◆ About this task
What lines of the data below hold "checkbox"? Show them.

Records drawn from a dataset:
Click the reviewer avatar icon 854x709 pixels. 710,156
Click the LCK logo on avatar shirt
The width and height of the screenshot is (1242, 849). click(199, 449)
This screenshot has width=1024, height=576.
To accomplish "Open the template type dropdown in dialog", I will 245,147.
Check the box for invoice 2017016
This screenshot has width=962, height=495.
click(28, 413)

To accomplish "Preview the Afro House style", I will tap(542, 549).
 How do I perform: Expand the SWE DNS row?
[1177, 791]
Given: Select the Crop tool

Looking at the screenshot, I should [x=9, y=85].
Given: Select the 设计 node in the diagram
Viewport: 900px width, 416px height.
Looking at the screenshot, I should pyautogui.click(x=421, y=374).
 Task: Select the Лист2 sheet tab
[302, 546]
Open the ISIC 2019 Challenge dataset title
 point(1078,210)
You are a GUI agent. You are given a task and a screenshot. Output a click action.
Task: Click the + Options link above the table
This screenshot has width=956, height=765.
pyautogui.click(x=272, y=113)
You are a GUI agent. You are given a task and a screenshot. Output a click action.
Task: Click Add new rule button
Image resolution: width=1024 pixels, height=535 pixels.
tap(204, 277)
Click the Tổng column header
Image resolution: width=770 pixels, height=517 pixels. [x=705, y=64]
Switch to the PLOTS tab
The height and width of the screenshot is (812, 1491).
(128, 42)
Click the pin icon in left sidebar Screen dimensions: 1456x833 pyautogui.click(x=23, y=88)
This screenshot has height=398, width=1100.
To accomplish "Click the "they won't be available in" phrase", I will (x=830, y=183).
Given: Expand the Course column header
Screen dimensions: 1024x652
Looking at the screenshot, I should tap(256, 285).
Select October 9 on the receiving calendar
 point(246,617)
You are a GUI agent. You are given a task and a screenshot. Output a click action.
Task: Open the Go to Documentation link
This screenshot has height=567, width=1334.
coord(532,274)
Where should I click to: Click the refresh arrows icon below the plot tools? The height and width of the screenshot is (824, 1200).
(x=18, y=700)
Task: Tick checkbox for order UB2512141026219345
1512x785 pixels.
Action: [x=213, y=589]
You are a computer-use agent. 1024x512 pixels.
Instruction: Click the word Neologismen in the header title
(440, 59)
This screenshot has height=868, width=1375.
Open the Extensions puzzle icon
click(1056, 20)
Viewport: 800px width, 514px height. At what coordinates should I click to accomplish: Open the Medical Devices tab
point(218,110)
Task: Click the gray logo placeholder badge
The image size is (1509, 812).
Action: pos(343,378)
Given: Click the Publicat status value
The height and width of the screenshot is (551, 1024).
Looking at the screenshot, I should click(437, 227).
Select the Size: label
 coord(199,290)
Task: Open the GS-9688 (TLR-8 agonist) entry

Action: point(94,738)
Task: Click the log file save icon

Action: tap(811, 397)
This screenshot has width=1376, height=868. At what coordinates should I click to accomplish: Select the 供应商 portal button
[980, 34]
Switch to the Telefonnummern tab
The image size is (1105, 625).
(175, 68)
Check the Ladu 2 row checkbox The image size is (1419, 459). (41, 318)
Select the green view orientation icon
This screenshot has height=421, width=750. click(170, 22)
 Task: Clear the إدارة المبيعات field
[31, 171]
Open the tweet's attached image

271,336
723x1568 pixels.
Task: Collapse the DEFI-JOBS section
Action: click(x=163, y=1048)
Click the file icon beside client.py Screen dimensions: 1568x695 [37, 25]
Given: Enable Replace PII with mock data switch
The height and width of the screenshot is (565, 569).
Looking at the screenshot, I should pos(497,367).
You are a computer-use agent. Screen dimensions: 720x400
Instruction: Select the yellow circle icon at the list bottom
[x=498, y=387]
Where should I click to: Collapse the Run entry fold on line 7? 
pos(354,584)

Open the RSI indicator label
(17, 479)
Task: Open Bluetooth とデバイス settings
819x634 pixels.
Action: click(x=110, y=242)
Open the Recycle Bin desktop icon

◆ Answer section
Task: Tick checkbox for order UB2512141026219345
Check the Ladu 2 row checkbox The image size is (1419, 459). (41, 318)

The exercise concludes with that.